In 1974, Mamleev left the USSR and emigrated to the United States where he taught at Cornell University until circa 1980. In 1983, he officially received permanent resident status in France, and lived in Paris over the next ten years. In 1993, he returned to Moscow where he continued to live and write until his death in 2015.

== Writings ==
Mamleev was strongly influenced by Dostoyevsky's themes and portrayals, such as those of death and evil. Psychopathology was also prevalent in Mamleev's works.

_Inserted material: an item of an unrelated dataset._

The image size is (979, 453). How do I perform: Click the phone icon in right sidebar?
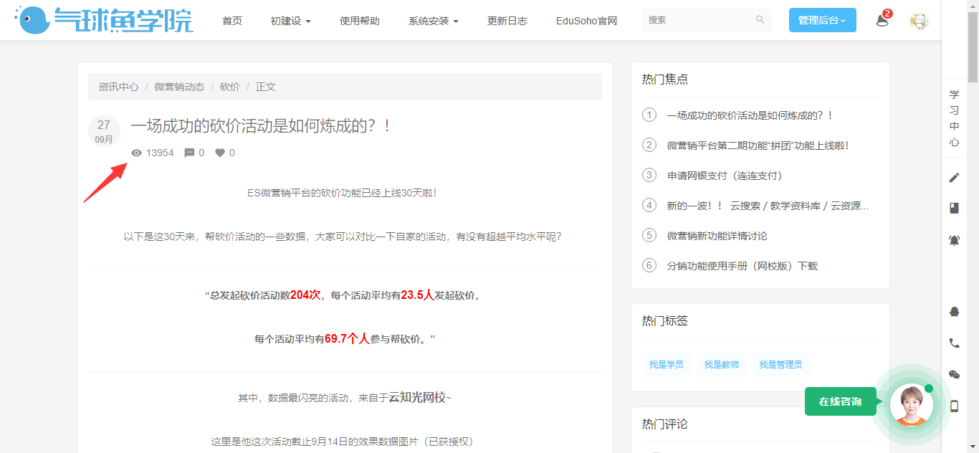point(954,343)
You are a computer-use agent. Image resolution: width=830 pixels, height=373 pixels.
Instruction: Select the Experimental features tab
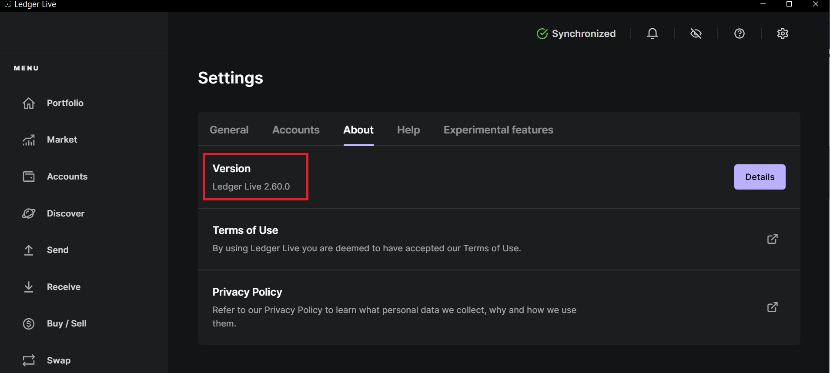(498, 130)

The writer Sergey Mikhalkov commented that his characters' lives resembled a "history of illness of some schizophrenic" and his monstrous creations are an "absurd, devil's hallucination". His works were extremely popular in the non-conformist circles in Moscow.

In Mamleev's metaphysical realist worldview, social reality, a falsehood of material illusions from which humans must break free, is contrasted with metaphysical reality, which truly defines both the world and human nature. With the creation of the Yuzhinsky Circle, he attempted to assemble a group of thinkers who were building 'metaphysical selfhood' and a gnostic-spiritual awakening'.